As Marilyn and I both worked and/or went to school (usually both), Andy grew up with baby sitters, and later, daycare. We never felt bad about it, as he got good training and socialization that he wouldn’t have had if he’d been home alone with one parent or the other. Andy learned to read at age 3, and as we rode around town shopping or to and from daycare, he’d read signs like “S T O P says stop, daddy” or “that says pizza” or “if you spell S T O P it spells pots”. It was always an adventure watching him learn and figure things out.
When Andy was five I was working on a major indexing and publishing job in the library’s computer room every evening. Marilyn was in night classes or working evenings in the library. So, after getting him at daycare and a quick supper he and I would spend the evening by the computer. In addition to my major workstation there was an ASR-33 teletype terminal that had a keyboard and printed on a roll of yellow paper. There was a football program on the computer that provided a simulated football game. Andy understood football and could choose a 1 for a short run, 2 for a long run, 3 for a short pass, 4 for a long pass, and so forth. You would type your choice and the computer would respond with “3 yard loss” or “47 yard gain for a first down at the 20” or whatever the randomly chosen answer was. He enjoyed the game and would play it for quite a long time.
Andy also wanted to know how the computer worked, so I showed him basic commands in the BASIC language so that he could write a program to add two numbers and print an answer, and how to use the HELP command within BASIC. Soon he was writing programs to do more complicated math, print answers, and so forth. He also worked out how to “get answers to questions” from the computer, something like an extremely simple ELIZA program. Most of them were of the “Magic 8 Ball” type of answers.
From there Andy went on to use computers wherever and whenever he could, writing programs, and for the most part, teaching himself what he needed to know, although he did take some classes at various points. Today he is a full time programmer who has written books on various programming topics. He also speaks at conferences and is active in the profession.
I’m sure I’ll write more about Andy and my other “kids” (ages 35 to 47) as I get the inspiration and a chance. I’ll see what embarrassing stories I can come up with.

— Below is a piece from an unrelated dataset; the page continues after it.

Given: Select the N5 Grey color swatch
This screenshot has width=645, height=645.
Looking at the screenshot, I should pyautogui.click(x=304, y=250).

Growing up as the oldest of six children meant that we didn’t have a lot of money. Dad was a traveling salesman, gone about five weeks out of six for most of those years. He drove a company car and was only permitted to use it for business purposes. Mom had never learned to drive, and we certainly never had money for a second car anyway. That meant that when Dad was gone we relied on public transportation or the kindness of friends, either ours or Mom’s, usually hers.
I don’t remember moving from California to Arizona when I was 3 1/2, but I do remember trips back when I was 6 and 8. When I was 7 I spent two weeks with my paternal grandmother in Long Beach, mostly reading the Book of Knowledge (a multi volume encyclopedia). I rode with dad in his Ford sedan both ways. Since there was no air conditioning, and it was summer, people always traveled the 400 miles of two lane road across the desert at night, as straight through as possible. I remember stopping in several small town gas stations on the way, the kind that now appear on classic pictures in souvenir shops. We, of course, had a canvas water bag that hung on the front bumper so that it would be cooler, whether for us or for the radiator if needed.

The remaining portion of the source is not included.